- TASK ITEM: Your answer should be the exact lines of the data below from the one containing "велосипеды двухколесные (895, 1091)" through the one containing "Главная (303, 29)"; please include nothing else.
─── INFORMATION PROVIDED ───
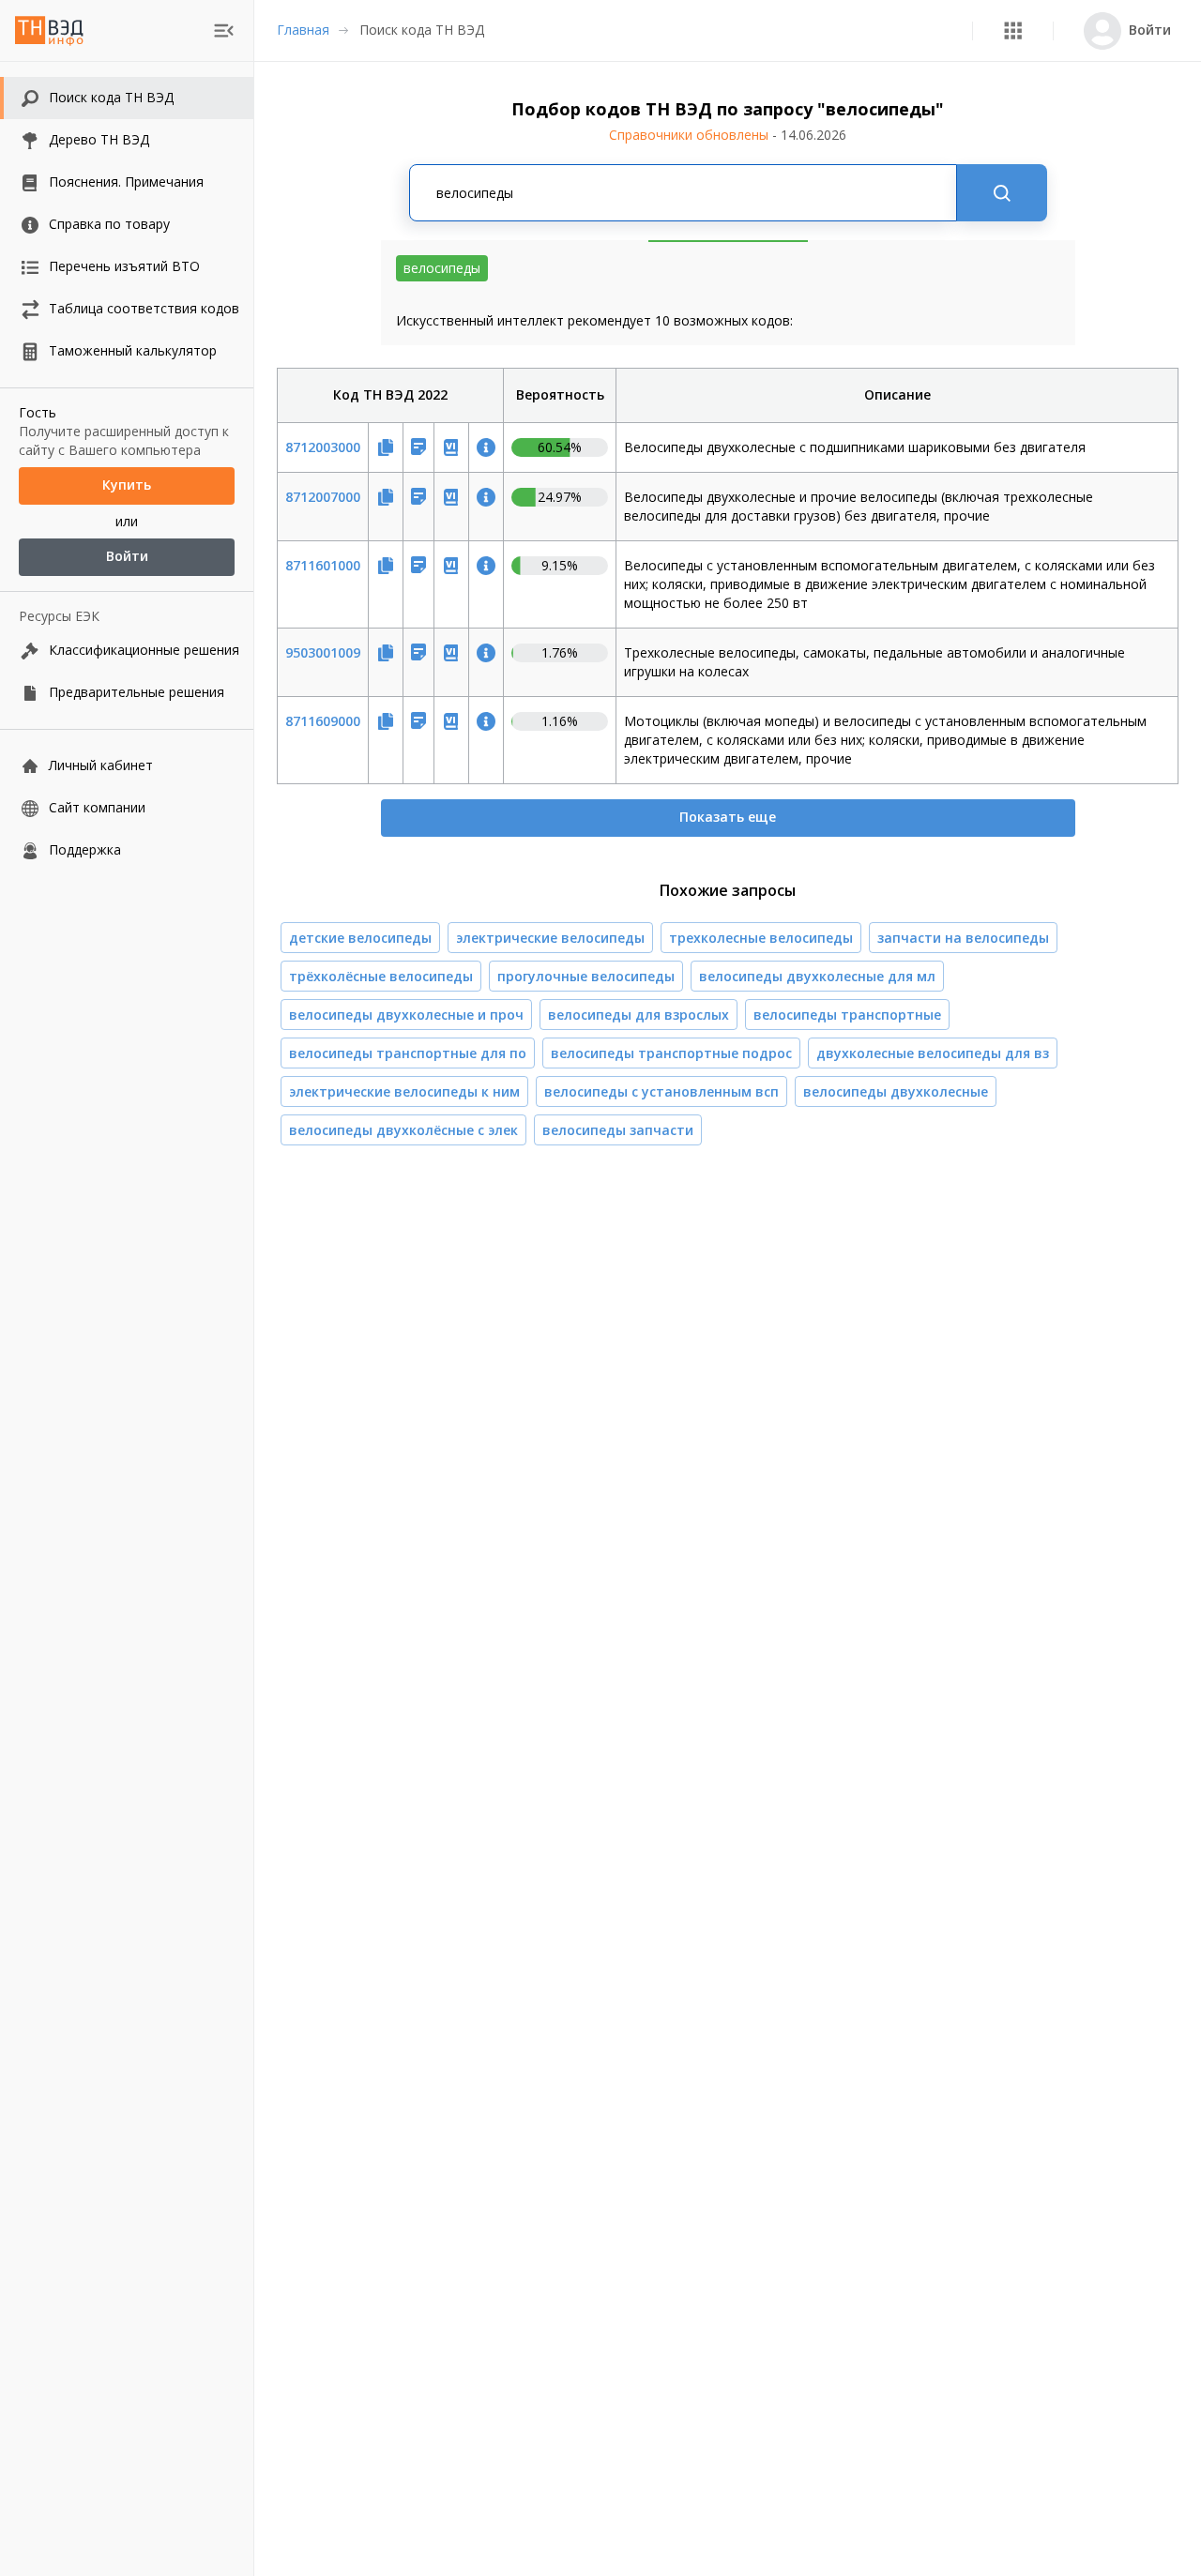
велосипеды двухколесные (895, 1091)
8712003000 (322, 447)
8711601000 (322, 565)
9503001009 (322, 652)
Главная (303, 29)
───
─── INFORMATION PROVIDED ───
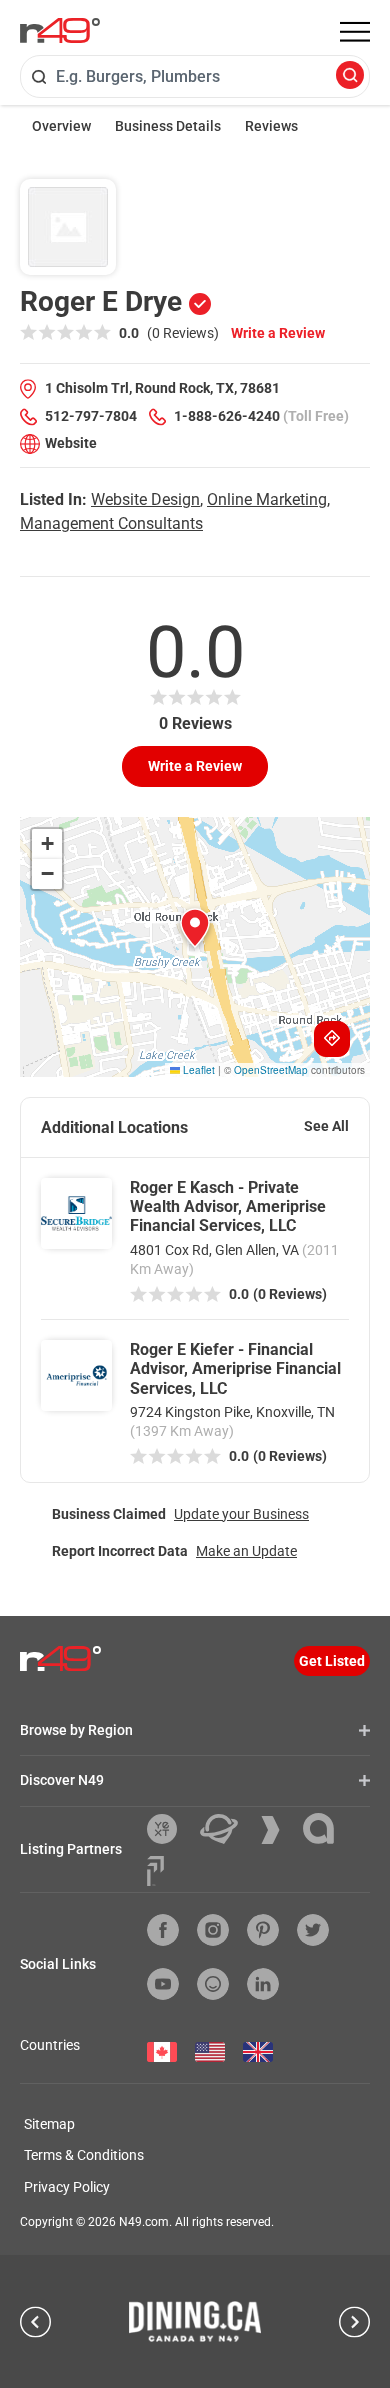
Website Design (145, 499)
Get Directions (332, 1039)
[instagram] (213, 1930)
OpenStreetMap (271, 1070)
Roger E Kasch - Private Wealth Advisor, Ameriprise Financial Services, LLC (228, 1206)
───
- YOUR SOLUTION:
велосипеды двухколесные (895, 1091)
8712003000 (322, 447)
8711601000 (322, 565)
9503001009 (322, 652)
Главная (303, 29)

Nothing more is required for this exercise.